Using Online Technology Comes at a Cost

Guest Author

by Lauren Reding, 10th grader at Cuyahoga Christian Academy, and the 9/10th grade winner of the 2020 Free Speech Essay Contest. For more on this year's contest, click here.

Using Online Technology Comes at a Cost

Before online communication, people often exercised their right to free speech by writing a newspaper opinion article or by giving a speech in the public square. This certainly has changed! In a 2017 ruling, U.S. Supreme Court Justice Anthony Kennedy pointed out that the internet has now become the modern “public square” (Daseler 43). People share ideas and exercise the right to free speech through social media, but free speech on the internet comes at a cost. The information and ideas people exchange online are not private. Personal information and online behavior is stored and used by social media companies to make large profits (Fowler). Additionally, what may appear to be a person exercising their right to free speech online may not be a human being at all, but a robot programmed to manipulate national opinion (Daseler 45).

Many people do not know that online behavior and personal information entered through sites like Facebook are sold to marketers and political organizations who use it for their own gain (Fowler). According to the article “Privacy and User Awareness on Facebook,” people who share personal data generally do not understand the risks involved (Nyoni and Velempini 27). Most people assume that Facebook is a trusted computing platform, but many third party applications access Facebook profiles to violate user privacy (Nyoni and Velempini 27). According to the New York Times article, “What We’ve Learned From Our Privacy Project (So Far),” examples of online privacy invasion include the Department of Homeland Security accessing social media history to make immigration decisions and schools deploying intrusive monitoring of students’ online activity (Fowler). Users may not be aware that big data analytics can be used against them by marketers (Nyoni and Velempini 28). According to Susan Fowler at the New York Times, “Facebook and Google have made a killing monetizing the personal data of their users.” Google keeps a record of nearly everything users buy online, but it’s not clear where most personal data goes and what companies do with it (Fowler). This means that while people may innocently enjoy using social media, the platforms are, simultaneously, mining the information people are sharing so that companies, organizations, or governments can manipulate users into buying their products, supporting their causes, or swaying their opinions.

▬▬▬▬▬▬

§ **Directive 1**:
Pull out the passage of the essay on online privacy and free speech that runs from "Before online communication, people" down to "opinion (Daseler 45).", copied word for word.

▬▬▬▬▬▬

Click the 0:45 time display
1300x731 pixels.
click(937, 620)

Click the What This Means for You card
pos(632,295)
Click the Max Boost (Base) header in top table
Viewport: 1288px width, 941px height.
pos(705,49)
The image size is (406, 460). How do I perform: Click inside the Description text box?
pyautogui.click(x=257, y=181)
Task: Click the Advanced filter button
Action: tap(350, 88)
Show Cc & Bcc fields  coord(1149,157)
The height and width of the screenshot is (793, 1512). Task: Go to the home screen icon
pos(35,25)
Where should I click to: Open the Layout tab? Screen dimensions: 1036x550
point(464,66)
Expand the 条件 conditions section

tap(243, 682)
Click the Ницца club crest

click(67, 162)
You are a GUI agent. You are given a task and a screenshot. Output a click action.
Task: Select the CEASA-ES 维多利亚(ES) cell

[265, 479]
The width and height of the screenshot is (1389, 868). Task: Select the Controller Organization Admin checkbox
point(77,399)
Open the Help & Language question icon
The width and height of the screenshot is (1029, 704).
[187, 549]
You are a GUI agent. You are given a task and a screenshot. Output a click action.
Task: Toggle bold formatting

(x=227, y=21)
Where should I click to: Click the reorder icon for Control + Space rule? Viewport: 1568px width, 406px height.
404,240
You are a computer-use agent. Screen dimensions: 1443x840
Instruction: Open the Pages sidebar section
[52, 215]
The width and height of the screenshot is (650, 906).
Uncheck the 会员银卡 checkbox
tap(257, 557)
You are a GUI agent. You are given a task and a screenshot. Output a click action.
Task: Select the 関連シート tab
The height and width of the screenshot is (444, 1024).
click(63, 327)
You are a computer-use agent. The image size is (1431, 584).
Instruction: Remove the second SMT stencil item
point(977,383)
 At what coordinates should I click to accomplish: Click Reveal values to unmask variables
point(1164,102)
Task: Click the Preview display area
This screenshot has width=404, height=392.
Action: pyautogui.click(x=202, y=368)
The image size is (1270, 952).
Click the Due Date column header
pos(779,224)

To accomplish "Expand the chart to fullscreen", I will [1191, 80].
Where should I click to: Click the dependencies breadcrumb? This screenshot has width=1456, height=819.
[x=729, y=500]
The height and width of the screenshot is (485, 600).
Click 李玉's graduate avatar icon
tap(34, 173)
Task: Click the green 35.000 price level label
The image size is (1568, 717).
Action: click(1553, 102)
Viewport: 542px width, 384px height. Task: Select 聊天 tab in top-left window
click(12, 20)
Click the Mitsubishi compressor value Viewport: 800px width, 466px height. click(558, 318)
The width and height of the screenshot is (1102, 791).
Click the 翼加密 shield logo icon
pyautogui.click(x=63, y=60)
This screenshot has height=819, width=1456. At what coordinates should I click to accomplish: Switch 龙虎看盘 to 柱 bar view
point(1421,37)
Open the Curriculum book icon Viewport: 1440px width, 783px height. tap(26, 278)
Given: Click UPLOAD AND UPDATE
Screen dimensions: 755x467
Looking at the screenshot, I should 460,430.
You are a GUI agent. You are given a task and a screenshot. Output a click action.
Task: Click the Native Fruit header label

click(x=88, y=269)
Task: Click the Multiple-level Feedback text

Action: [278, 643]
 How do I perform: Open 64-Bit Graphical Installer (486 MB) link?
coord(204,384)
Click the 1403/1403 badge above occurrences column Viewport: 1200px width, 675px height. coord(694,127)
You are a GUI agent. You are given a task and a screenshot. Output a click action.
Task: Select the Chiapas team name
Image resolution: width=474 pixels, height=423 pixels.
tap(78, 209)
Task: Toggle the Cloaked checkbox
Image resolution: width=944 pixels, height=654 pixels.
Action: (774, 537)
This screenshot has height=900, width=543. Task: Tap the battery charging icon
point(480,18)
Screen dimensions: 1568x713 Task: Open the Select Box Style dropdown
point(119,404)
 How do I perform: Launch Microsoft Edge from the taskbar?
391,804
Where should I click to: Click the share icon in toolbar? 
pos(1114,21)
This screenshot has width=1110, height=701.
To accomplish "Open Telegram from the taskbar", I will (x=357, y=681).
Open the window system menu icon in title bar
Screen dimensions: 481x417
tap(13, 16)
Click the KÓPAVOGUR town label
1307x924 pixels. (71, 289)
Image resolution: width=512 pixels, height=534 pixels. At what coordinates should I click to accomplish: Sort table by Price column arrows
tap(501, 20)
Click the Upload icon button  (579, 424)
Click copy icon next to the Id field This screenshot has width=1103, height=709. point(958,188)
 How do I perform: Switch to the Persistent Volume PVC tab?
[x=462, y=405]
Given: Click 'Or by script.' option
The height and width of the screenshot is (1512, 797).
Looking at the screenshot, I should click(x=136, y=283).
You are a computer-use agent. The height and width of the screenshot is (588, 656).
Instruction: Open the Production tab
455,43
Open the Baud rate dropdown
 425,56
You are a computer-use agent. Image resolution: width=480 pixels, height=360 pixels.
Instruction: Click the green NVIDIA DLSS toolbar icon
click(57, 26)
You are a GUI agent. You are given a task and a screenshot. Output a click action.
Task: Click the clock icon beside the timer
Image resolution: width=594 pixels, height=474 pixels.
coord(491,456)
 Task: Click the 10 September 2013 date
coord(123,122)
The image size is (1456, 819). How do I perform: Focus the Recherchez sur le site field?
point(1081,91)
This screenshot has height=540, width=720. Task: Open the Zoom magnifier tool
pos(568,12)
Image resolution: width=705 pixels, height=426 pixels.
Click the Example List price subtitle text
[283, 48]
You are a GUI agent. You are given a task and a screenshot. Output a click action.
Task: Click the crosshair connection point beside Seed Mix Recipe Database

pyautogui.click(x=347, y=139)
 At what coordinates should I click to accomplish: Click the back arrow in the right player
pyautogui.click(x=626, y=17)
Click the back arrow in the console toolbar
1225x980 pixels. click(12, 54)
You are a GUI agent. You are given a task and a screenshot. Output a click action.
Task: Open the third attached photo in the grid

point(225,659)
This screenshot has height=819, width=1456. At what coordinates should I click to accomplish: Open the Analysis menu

▬▬▬▬▬▬

§ **Directive 2**:
In the listing, repeat everything from the line containing "Task: Click the Preview display area" down to the line containing "click(x=88, y=269)", keeping each line the same as it stands.

§ **Result 1**:
Before online communication, people often exercised their right to free speech by writing a newspaper opinion article or by giving a speech in the public square. This certainly has changed! In a 2017 ruling, U.S. Supreme Court Justice Anthony Kennedy pointed out that the internet has now become the modern “public square” (Daseler 43). People share ideas and exercise the right to free speech through social media, but free speech on the internet comes at a cost. The information and ideas people exchange online are not private. Personal information and online behavior is stored and used by social media companies to make large profits (Fowler). Additionally, what may appear to be a person exercising their right to free speech online may not be a human being at all, but a robot programmed to manipulate national opinion (Daseler 45).

§ **Result 2**:
Task: Click the Preview display area
This screenshot has width=404, height=392.
Action: pyautogui.click(x=202, y=368)
The image size is (1270, 952).
Click the Due Date column header
pos(779,224)

To accomplish "Expand the chart to fullscreen", I will [1191, 80].
Where should I click to: Click the dependencies breadcrumb? This screenshot has width=1456, height=819.
[x=729, y=500]
The height and width of the screenshot is (485, 600).
Click 李玉's graduate avatar icon
tap(34, 173)
Task: Click the green 35.000 price level label
The image size is (1568, 717).
Action: click(1553, 102)
Viewport: 542px width, 384px height. Task: Select 聊天 tab in top-left window
click(12, 20)
Click the Mitsubishi compressor value Viewport: 800px width, 466px height. click(558, 318)
The width and height of the screenshot is (1102, 791).
Click the 翼加密 shield logo icon
pyautogui.click(x=63, y=60)
This screenshot has height=819, width=1456. At what coordinates should I click to accomplish: Switch 龙虎看盘 to 柱 bar view
point(1421,37)
Open the Curriculum book icon Viewport: 1440px width, 783px height. tap(26, 278)
Given: Click UPLOAD AND UPDATE
Screen dimensions: 755x467
Looking at the screenshot, I should 460,430.
You are a GUI agent. You are given a task and a screenshot. Output a click action.
Task: Click the Native Fruit header label

click(x=88, y=269)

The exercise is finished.